Quantities of Barolo
It is an inescapable truth that I prefer Barolos made in the traditional style with longer fermentations and aging of the wine in big botte over the more modern style. This is actually pretty unfortunate since there are relatively few growers who take this approach. There are 770 or so wineries in the Langhe I believe. My understanding is that a significant majority of winemakers in Barolo still use barrique and at least some new oak. It is easier. You need less space. The resulting wine is more polished. Certainly it is the case that when you ask anyone for the list of traditionalist growers that list is really very short. The same names are mentioned. One is hard pressed to name more than a dozen or fifteen at most. And with a few exceptions the output of their top Barolo is perhaps 5,000 bottles for each of two or three vineyards - say 400 cases of each of three wines.
Almost as an aside, by contrast in Burgundy I am quite happy to drink wine which has been raised with some percentage of new oak. Which in itself raises the question of why I actually like a degree of new wood with pinot noir but not at all with nebbiolo.
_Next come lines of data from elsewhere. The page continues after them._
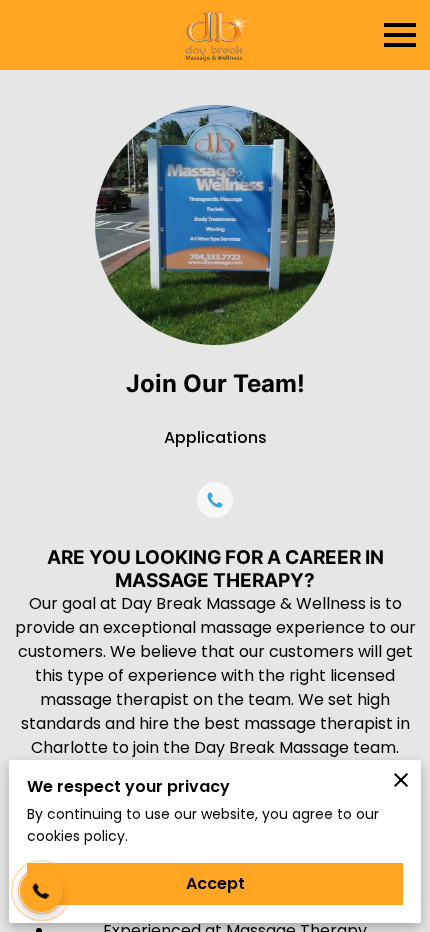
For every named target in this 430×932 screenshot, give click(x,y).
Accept (215, 883)
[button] (41, 890)
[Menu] (400, 35)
That is a discussion for another post. But I am grateful for this because a result is that the number of growers whose wines I would happily buy in Burgundy is large relative to the number in Barolo. In Gevrey alone I can count six or seven. There are at least six in Vosne Romanee. Four or five in Chambolle Musigny. Five in Volnay. And so it goes. Plus you can include several fine negotiant operations like Benjamin Leroux. Although I have my grower loyalties in Burgundy I fully acknowledge there are dozens of excellent growers whose wine I leave to others to buy but would be very happy to drink if the opportunity arises. If circumstances had been different - a personal meeting or some other chance connection - perhaps these would be names I collect myself. It seems in relation to Barolo, however, that everyone seeking top grade traditional style Barolo is chasing the same few names. It is as if in Burgundy there are three or four Guiseppe Rinaldis whereas in Barolo there is just one.
And yet some good traditionally made Barolo (and Barbaresco) can still be had for the price of good Bourgogne. It will not last.